Health and safety
If designing hospitals is demanding, then designing mental health units is doubly so.
When architect Whylie Shanks designed the acute admissions unit at Dykebar Hospital in Paisley, patient safety and security were key concerns. Designed for Renfrewshire and Inverclyde Primary Care NHS Trust, the hospital has three single-sex and mixed-sex wards. In line with the latest hospital practice, all the patients have their own en suite rooms - 45 in total.

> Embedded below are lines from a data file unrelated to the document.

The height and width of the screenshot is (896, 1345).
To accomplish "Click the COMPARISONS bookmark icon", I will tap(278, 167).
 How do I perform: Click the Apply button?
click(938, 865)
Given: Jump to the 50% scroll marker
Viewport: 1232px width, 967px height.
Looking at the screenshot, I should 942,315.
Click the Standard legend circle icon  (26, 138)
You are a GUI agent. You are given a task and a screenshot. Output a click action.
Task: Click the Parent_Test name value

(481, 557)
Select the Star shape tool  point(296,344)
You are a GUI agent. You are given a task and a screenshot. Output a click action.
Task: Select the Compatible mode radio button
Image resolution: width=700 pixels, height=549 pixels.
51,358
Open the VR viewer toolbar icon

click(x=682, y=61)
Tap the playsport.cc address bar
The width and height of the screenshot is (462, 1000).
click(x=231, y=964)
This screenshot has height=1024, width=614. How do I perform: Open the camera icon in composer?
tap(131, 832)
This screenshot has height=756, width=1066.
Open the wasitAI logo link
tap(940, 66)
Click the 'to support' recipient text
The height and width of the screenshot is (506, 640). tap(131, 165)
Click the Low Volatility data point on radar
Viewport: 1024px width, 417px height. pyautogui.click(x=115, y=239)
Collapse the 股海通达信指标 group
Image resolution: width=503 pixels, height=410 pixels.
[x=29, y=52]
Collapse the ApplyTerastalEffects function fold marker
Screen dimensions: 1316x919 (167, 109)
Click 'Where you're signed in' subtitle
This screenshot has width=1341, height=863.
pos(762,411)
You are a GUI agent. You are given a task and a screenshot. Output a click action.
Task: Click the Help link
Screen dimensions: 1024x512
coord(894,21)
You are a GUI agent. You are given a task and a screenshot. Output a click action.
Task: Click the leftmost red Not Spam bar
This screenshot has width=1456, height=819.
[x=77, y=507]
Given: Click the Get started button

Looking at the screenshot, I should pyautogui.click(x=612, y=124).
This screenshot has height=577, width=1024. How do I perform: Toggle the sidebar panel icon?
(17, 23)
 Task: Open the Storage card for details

With such a large number of doors, the ironmongery was significant and key to the design of the hospital. 'The thing about the ironmongery was that the users were concerned patients could cause themselves harm, ' says Stephen Kerr, project director at Whylie Shanks. A number of elements in the design address this. Firstly, all doors in high-risk areas have the ability to open into the corridor, to prevent patients barricading themselves into their rooms. These are not conventional double-swing doors but have a double-action emergency-release stop made by Scotdor, the ironmonger for the project. This stop takes the place of the door check. The releases are used with Royde & Tucker emergency double-pivot hinges on the main bedroom doors and the internal bathroom doors. There are also vision panels in the doors that can be opened and closed by the locking system so that staff, but no one else, can look into the rooms.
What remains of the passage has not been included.